(Data listing)
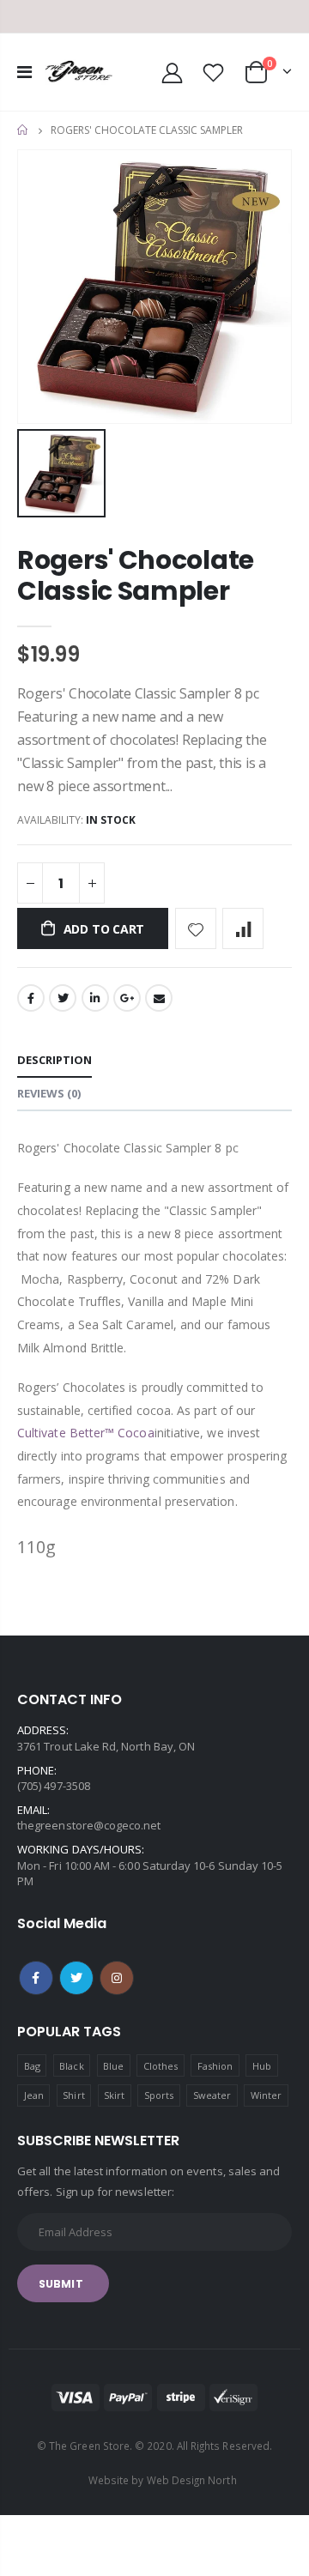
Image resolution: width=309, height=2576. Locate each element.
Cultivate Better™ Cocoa (85, 1432)
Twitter (62, 998)
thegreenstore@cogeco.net (89, 1825)
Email (159, 998)
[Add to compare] (243, 928)
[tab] (54, 1061)
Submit (61, 2284)
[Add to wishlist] (195, 928)
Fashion (215, 2065)
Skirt (114, 2095)
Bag (32, 2065)
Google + (127, 998)
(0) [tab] (49, 1093)
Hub (261, 2065)
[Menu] (24, 71)
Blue (113, 2065)
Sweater (212, 2095)
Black (71, 2065)
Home (23, 130)
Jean (34, 2095)
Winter (266, 2095)
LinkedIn (95, 998)
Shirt (73, 2095)
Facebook (31, 998)
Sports (158, 2095)
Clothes (160, 2065)
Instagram (117, 1978)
(End Data listing)
» What is expected
Up to and including the line containing "Fashion (215, 2065)", repeat every line from the start of the data, but none of the pictures.

» Solution to this task
Image resolution: width=309, height=2576. Locate each element.
Cultivate Better™ Cocoa (85, 1432)
Twitter (62, 998)
thegreenstore@cogeco.net (89, 1825)
Email (159, 998)
[Add to compare] (243, 928)
[tab] (54, 1061)
Submit (61, 2284)
[Add to wishlist] (195, 928)
Fashion (215, 2065)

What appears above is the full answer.